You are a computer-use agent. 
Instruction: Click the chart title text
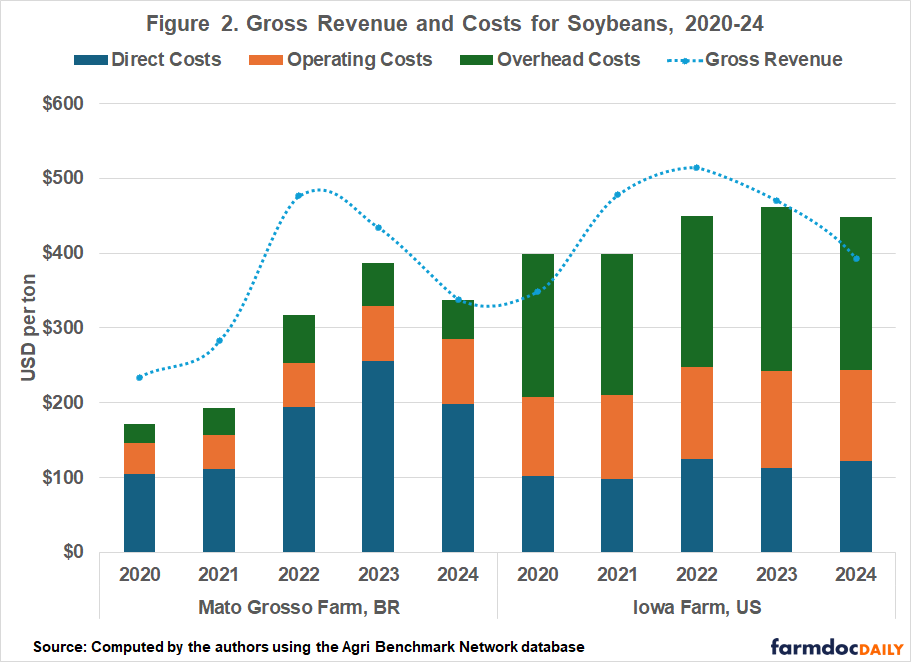click(x=456, y=22)
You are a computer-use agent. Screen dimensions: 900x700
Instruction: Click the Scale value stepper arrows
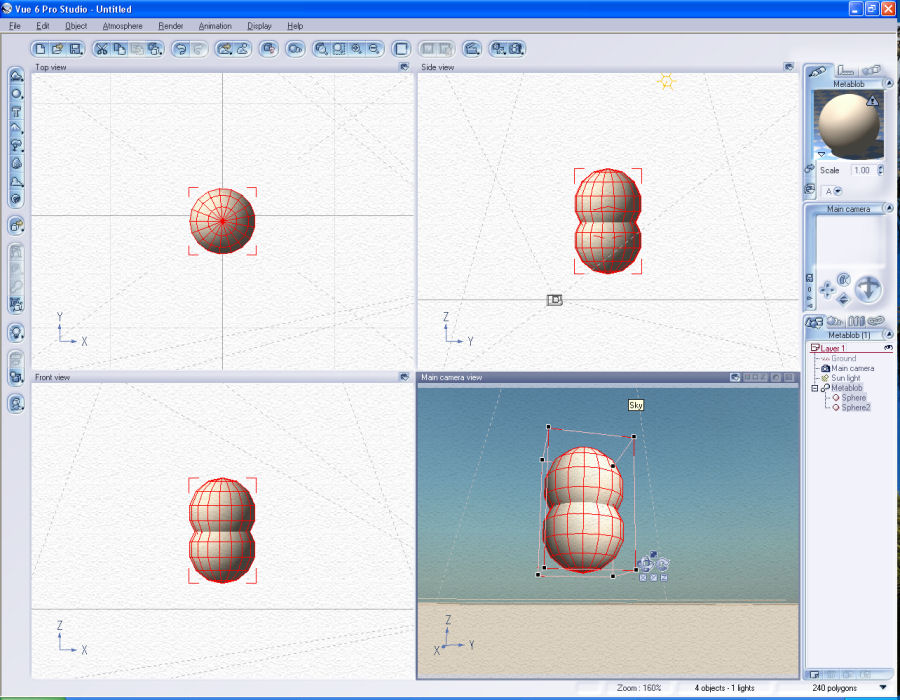880,170
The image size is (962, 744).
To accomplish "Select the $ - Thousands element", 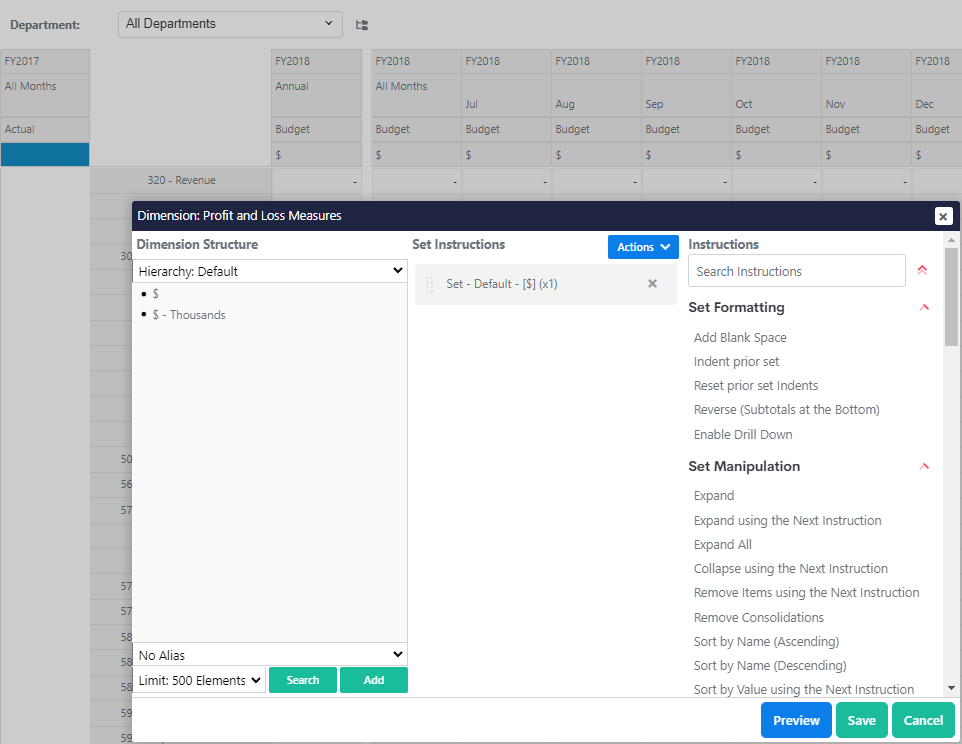I will [189, 315].
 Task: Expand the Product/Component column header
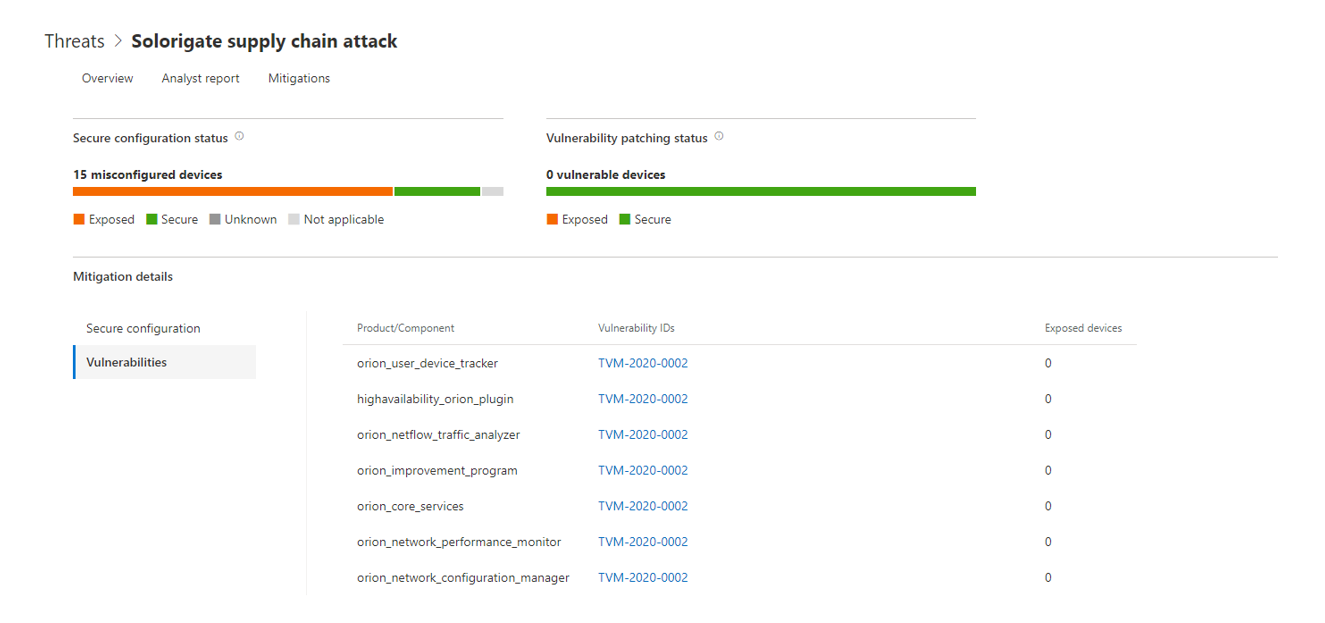tap(405, 327)
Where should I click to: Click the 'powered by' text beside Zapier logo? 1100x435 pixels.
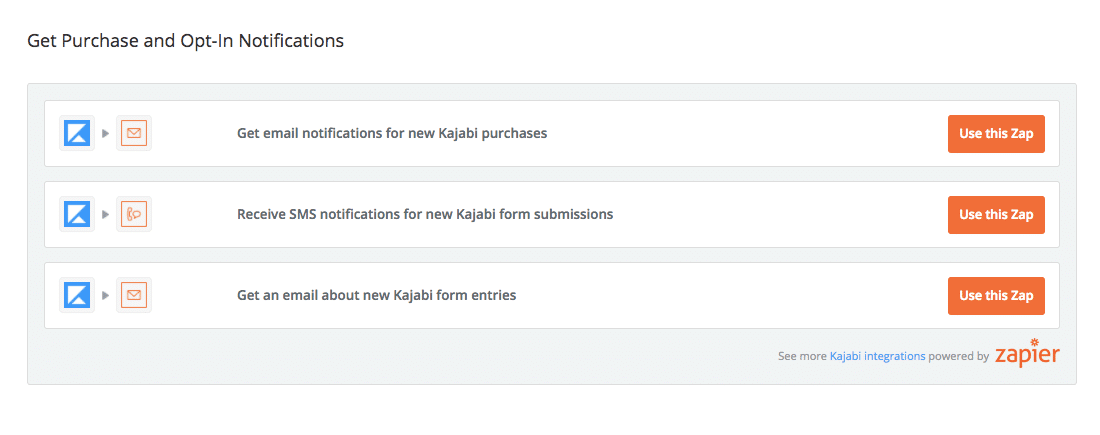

========

_WHAT YOU SHOULD DO_. Could you reproduce the material starting with the line that contains "Task: Expand the" and going on through the end of the material, renaming "column header" to "column heading" and changing nothing else? Leave the pictures out of your answer.

_SOLUTION TO THIS EXERCISE_.
 Task: Expand the Product/Component column heading
tap(405, 327)
Where should I click to: Click the 'powered by' text beside Zapier logo? 1100x435 pixels.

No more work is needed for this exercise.